Результат самоанализа, проведенного писателем, свидетельствует о глубоком творческом кризисе, в котором он оказался и в котором дал себе полный отчет. Коротко итог размышления сводится к следующему: прежнее творчество уже не удовлетворяет писателя, новое – еще преждевременно для читателя. В обоих случаях писатель обречен на молчание и лишен читателя. Творчество, адресованное только себе, не имеет смысла и значения. Таково новое обоснование трагического одиночества художника, возникшее вследствие опережения писателем критики и читателя из‑за неразвитости общественного сознания.
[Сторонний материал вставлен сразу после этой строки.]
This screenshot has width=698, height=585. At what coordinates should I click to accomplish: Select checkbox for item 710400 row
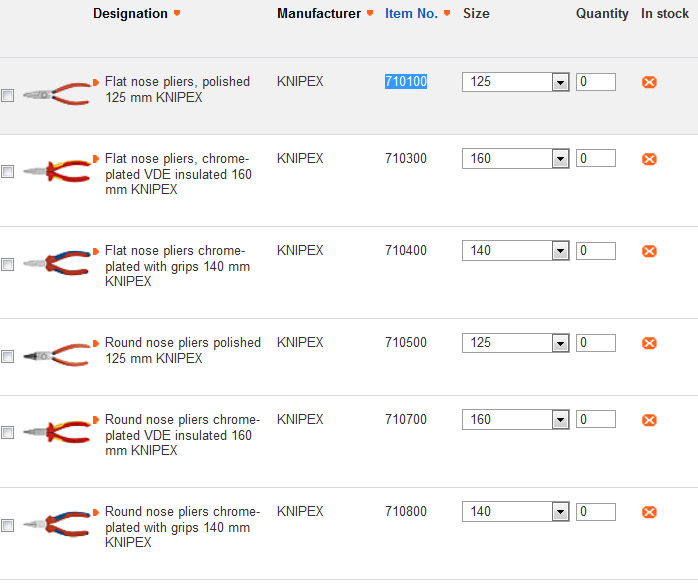pyautogui.click(x=8, y=265)
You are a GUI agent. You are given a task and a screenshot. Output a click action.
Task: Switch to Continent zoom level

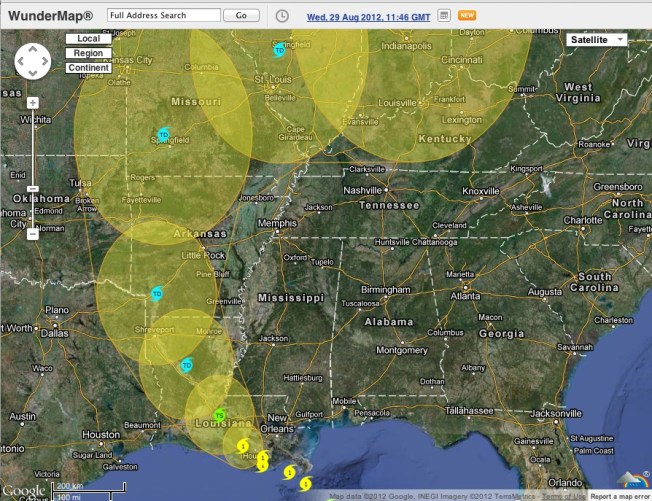click(x=88, y=68)
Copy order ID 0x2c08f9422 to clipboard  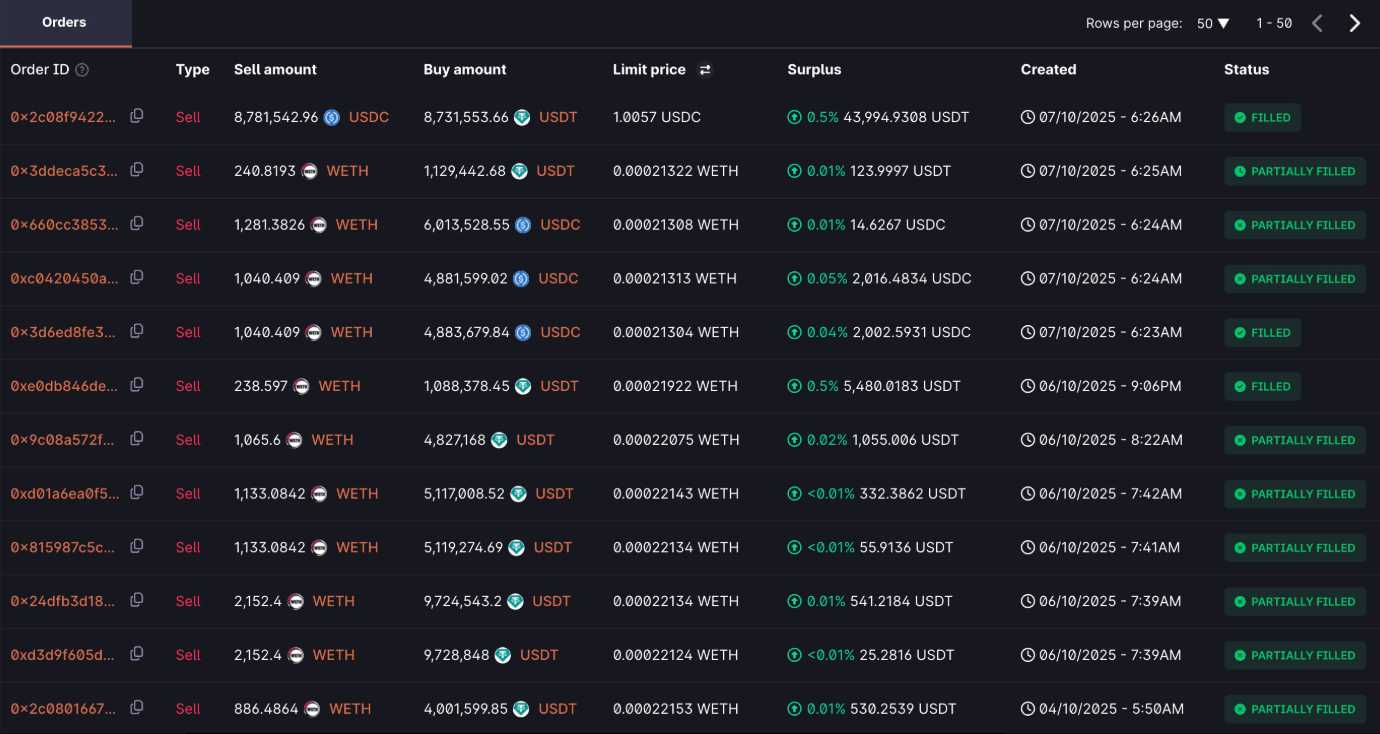pos(137,116)
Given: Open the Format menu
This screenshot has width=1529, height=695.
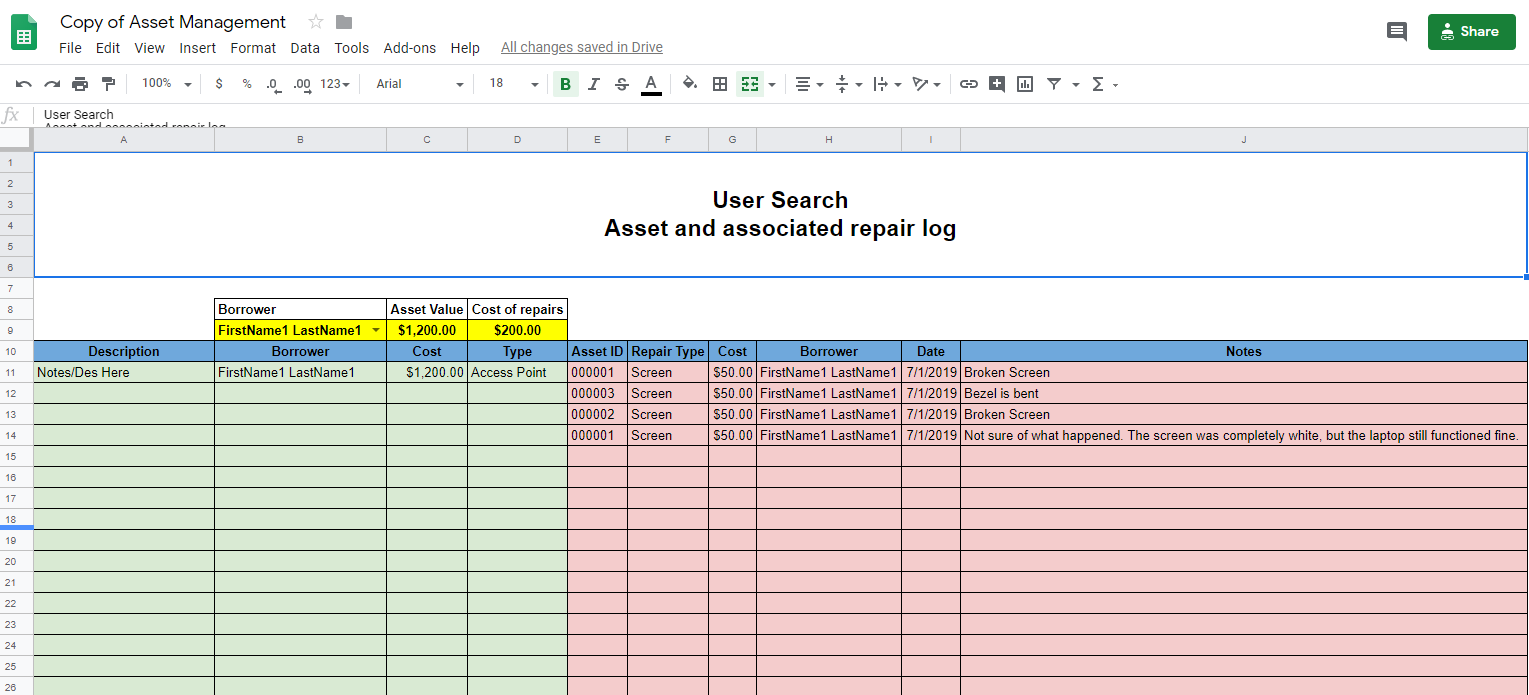Looking at the screenshot, I should point(253,48).
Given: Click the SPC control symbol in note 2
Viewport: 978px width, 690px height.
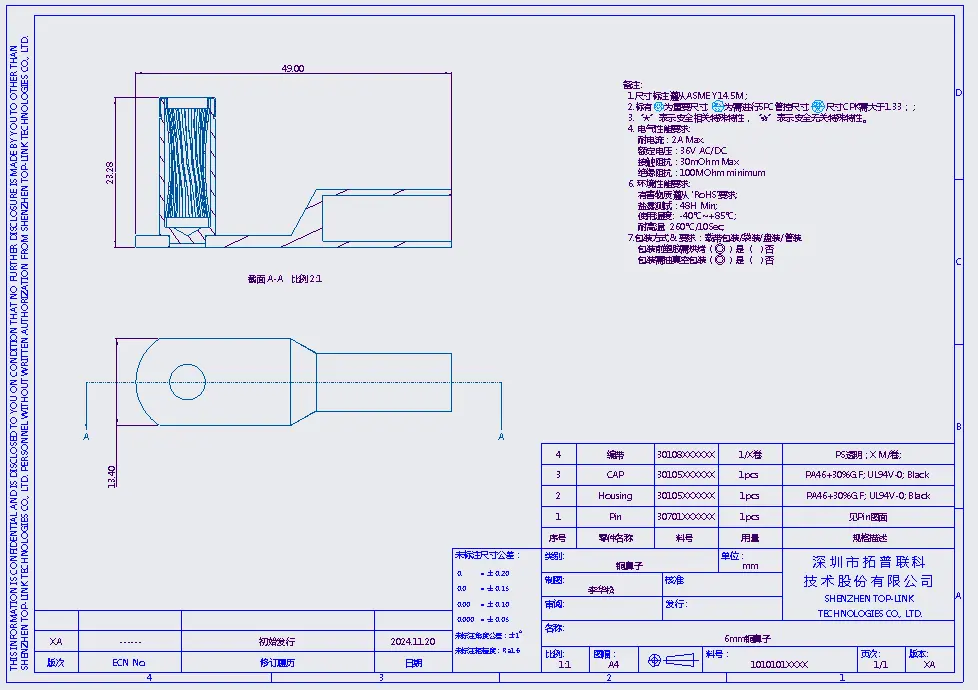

Выход из кризиса мыслится Лермонтовым в двух направлениях. Во‑первых, поэт должен ясно определить свое новое положение в бытии независимо от общественных нужд и тревог, от социальной сферы. Во‑вторых, найти точку опоры в мире и в себе для жизни и творчества. В этом отношении чрезвычайно значительно стихотворение «Выхожу один я на дорогу…», написанное, как принято считать, в самую печальную и безнадежную минуту состояния духа поэта.

 

«Выхожу один я на дорогу…» (1841)

 

Лирический герой («я») поставлен лицом к лицу со всей Вселенной. Находясь на земле, он обнимает взором сразу и «дорогу», и «кремнистый путь», и Вселенную (земную и космическую «пустыню»). Он поставлен в центр мира, который увиден его глазами. Важнейшие «действующие лица» этой маленькой мистерии – «я», Вселенная (земля и небо), Бог. Время действия – ночь, когда Вселенная по‑прежнему бодрствует, земля погружается в деятельный сон, который исключает смерть. Наступает час видимого с земли таинственного общения небесных тел между собой и с высшим существом. Все преходящее и сиюминутное ушло в небытие, все материальное и социальное удалилось и исчезло. Человек предстал наедине с землей, с небом, со звездами и с Богом. Между ними, казалось бы, нет ничего, что мешало бы непосредственному и живому разговору.

Во Вселенной нет никаких конфликтов, кругом царит гармония: «Пустыня внемлет Богу», «И звезда с звездою говорит». Ночь – прекрасная греза бытия:

 

В небесах торжественно и чудно!

Спит земля в сияньи голубом…

 

Небо и земля полны согласия. Вселенная демонстрирует жизнь в ее величавом спокойствии и царственном могуществе.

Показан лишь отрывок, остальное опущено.